Ozerina - A Marina Silva que não saiu do seringal


A Marina Silva que não saiu do seringal, chama-se Ozerina*.

Como a Marina Silva que foi estudar na universidade, foi senadora da República, Ministra do Meio Ambiente e candidata à Presidência da República, Ozerina também é uma mulher batalhadora.

Mas não estudou, possui doze filhos, e continua morando em uma casa de paxiúba, no Projeto de Assentamento Tarauacá, localizado entre a sede dos municipios de Feijó e Tarauacá, no Estado do Acre.

Foi aposentada por invalidez, mas a aposentadoria foi suspensa por junta médica; está cadastrada como beneficiária do bolsa família mas ainda não recebeu seu cartão de beneficiária.

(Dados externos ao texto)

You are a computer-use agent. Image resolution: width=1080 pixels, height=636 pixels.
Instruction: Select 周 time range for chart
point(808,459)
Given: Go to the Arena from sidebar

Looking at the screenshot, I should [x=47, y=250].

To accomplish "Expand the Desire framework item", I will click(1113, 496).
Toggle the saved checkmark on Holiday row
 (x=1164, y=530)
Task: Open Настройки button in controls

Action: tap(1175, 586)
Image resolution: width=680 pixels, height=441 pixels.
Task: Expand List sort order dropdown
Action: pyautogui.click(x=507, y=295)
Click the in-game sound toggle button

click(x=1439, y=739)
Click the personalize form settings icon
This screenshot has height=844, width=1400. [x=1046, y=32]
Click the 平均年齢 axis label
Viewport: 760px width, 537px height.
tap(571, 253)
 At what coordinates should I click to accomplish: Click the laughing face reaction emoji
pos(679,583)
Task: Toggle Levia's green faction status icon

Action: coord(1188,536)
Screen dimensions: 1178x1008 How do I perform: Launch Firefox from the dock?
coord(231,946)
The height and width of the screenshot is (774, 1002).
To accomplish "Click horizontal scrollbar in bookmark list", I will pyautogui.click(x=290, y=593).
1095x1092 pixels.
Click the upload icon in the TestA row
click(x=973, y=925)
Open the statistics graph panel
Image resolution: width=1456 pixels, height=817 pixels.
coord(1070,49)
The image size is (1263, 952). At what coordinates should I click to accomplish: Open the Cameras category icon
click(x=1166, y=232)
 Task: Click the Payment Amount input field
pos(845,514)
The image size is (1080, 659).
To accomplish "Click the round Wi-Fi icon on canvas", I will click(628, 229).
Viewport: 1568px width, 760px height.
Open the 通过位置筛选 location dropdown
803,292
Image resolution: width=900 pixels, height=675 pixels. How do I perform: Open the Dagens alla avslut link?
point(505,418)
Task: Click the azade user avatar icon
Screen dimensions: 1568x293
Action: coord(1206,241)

Sua alimentação diária depende da sorte de seus filhos mais velhos ou seu marido, em encontrar caça ou pesca. Diz que tem dias, que a caça é boa, mas as vezes passam por períodos de grande escassez.


Diz que agora tem escola no assentamento. De primeira a quinta série. Mas o professor quase não aparece. As crianças vão para a aula, mas quase nunca há aulas. Tem vez que ficam quinze dias sem aula. Os mais velhos vão estudar na escola 15 de julho. Saem as nove horas da manhã e retornam as oito horas da noite.

O seringal  onde vivia foi transformado no projeto de assentamento Tarauacá. Mas já não é mais o mesmo. O primeiro ramal foi aberto próximo onde reside Ozerina, e era conhecido como Ramal do Incra. Mas há vários anos já não recebe a mesma manutenção, estando quase que intransitável, pois no assentamento onde hoje reside foi aberto outro ramal (ramal do Cachoeira).

Quando os primeiros assentados chegaram, a maioria, nas invasões de terras, faziam roças de macaxeira e milho. Mas a maioria destes primeiros assentados também já não residem mais no projeto de assentamento.

Venderam suas terras para outras famílias. Alguns, foram embora para não se sabe onde, mas a maioria, está mesmo é morando na cidade, em Tarauacá ou Feijó. Muitos agora trabalham como empregos temporários para as novas famílias de moradores do assentamento.

Ainda se fazem roças, mas são poucas. Ozerina diz que se plantar arroz ou milho, não é preciso nem sair do assentamento para vender - "vende-se tudo aqui mesmo". Mas a maioria agora está cuidando do seu gado.

Algumas famílias, possuem de 6 a 10 cabeças de gado, mas tem outras, com muito mais. Em todo assentamento, por onde se anda, só se vê pastagens.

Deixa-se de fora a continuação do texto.